Folio SF continue dans sa nouvelle collection à nous présenter des œuvres de qualité, dont la diffusion ou la réédition devenait indispensable. Le cycle des Seigneurs de l'Instrumentalité est à placer parmi les chefs d'œuvre de la science-fiction. Les livres qu'il faut absolument avoir lus, pas parce que cela fait "bien", mais parce ces récits touchent le lecteur, se gravent dans sa mémoire. Lorsque l'on compare les impressions de plusieurs lecteurs sur ce cycle, les avis diffèrent. Untel a préféré tel récit, tandis que tel autre a été plus ému par telle histoire. Mais ils s'accorderont pour dire que l'ensemble forme une sorte d'OVNI littéraire, qui a peu à voir avec les catégorisations classiques, une perle souvent méconnue, en raison, entre autres, de la difficulté de mettre la main sur l'édition française.

Sous le pseudonyme de Cordwainer Smith se dissimulait Paul M. A. Linebarger (1913-1966) ; publiant sous son vrai nom ses œuvres politiques, articles et essais, il a également utilisé d’autres pseudonymes pour d’autres types de fiction : Karloman Jungahr, Felix C. Forrest, Carmichael Smith, ainsi qu’Anthony Bearden pour la poésie. De plus amples informations sur cet auteur exceptionnel sont disponibles sur le site maintenu par sa fille (http://www.cordwainer-smith.com/).

Les Seigneurs de l’Instrumentalité conte une histoire de l’humanité au cours des 14 000 prochaines années en trente-quatre récits, puisqu’il s’agit plus d’un ensemble de nouvelles que d’un seul roman, mais ces textes se situent presque tous dans le même univers (à part peut être huit histoires, ici réparties entre le volume IV et le volume I, que l’auteur lui même plaçait à part) et certains partagent des personnages.
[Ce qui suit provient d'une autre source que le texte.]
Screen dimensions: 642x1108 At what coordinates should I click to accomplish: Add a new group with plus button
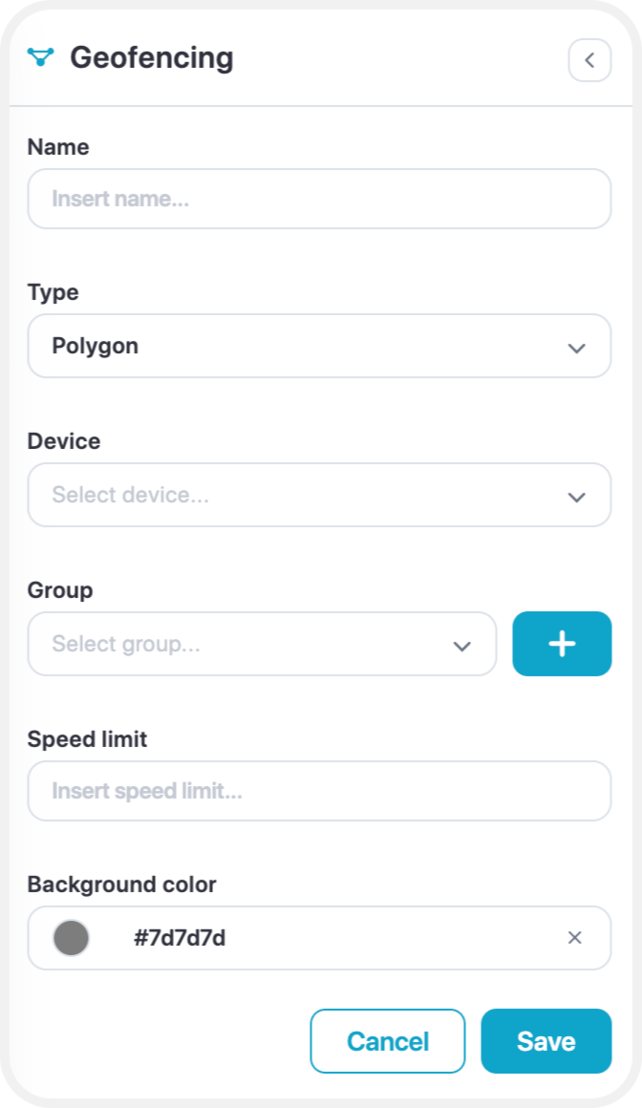562,644
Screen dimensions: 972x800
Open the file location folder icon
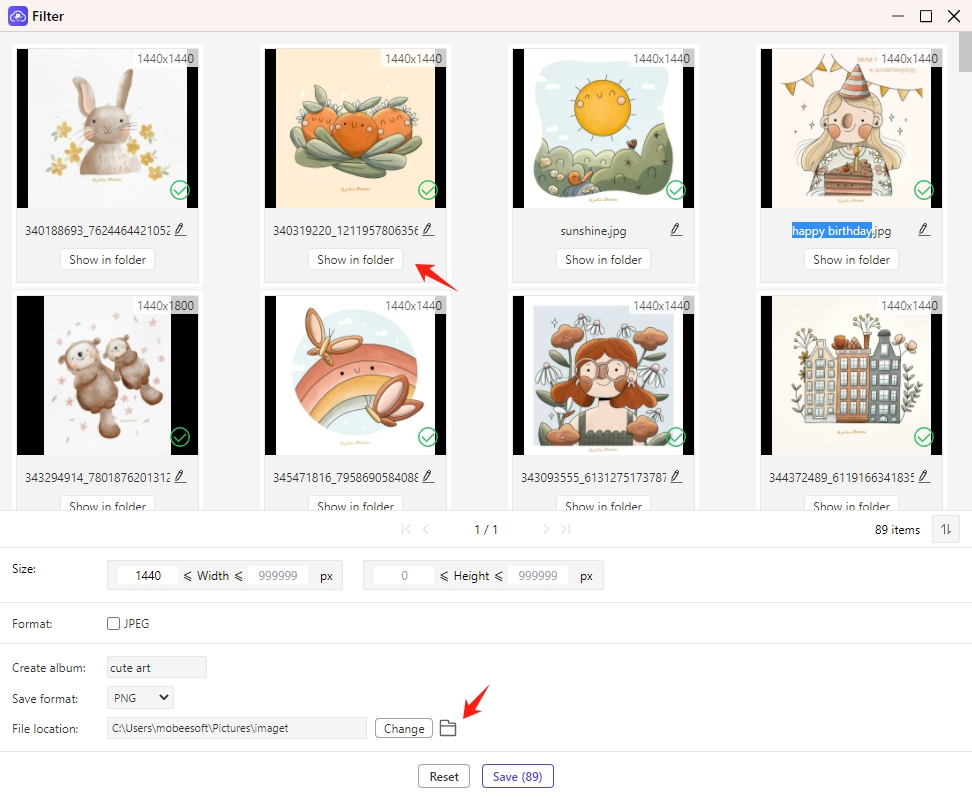[448, 728]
Cordwainer Smith n'essaie pas d’éblouir le lecteur avec un vocabulaire élaboré ou de l’entraîner par un rythme trépidant. Mais le cycle, sous son apparente simplicité, forme un ensemble magique, où s'entremêlent spiritualité, aventure, romance et toutes les facettes de la psyché humaine. Il réalise le tour de force de créer des dizaines de récits originaux. Il ne fait pas dans l'hyperréalisme et pourtant chacun de ses personnages est humain, vivant, voire lumineux. Voire inoubliable.
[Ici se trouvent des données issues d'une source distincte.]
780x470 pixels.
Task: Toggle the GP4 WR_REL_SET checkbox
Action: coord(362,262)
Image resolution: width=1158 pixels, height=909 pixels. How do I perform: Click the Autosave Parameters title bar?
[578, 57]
La nouvelle édition contient des traductions révisées et une nouvelle organisation des histoires


Les Sondeurs vivent en vain (Les Seigneurs de l’Instrumentalité I)

Non, non, pas Rogov ! et La Guerre n°81-Q (version réécrite) sont des nouvelles qui précèdent le cycle. Les autres récits qui ne peuvent que difficilement être replacés dans la saga (La Science occidentale, quelle merveille !, Nancy, Les Bons Amis, Angerhelm, Le Fifre de Bodhidharma et La Guerre n°81-Q dans la version originale) sont regroupés dans le volume I de la présente édition.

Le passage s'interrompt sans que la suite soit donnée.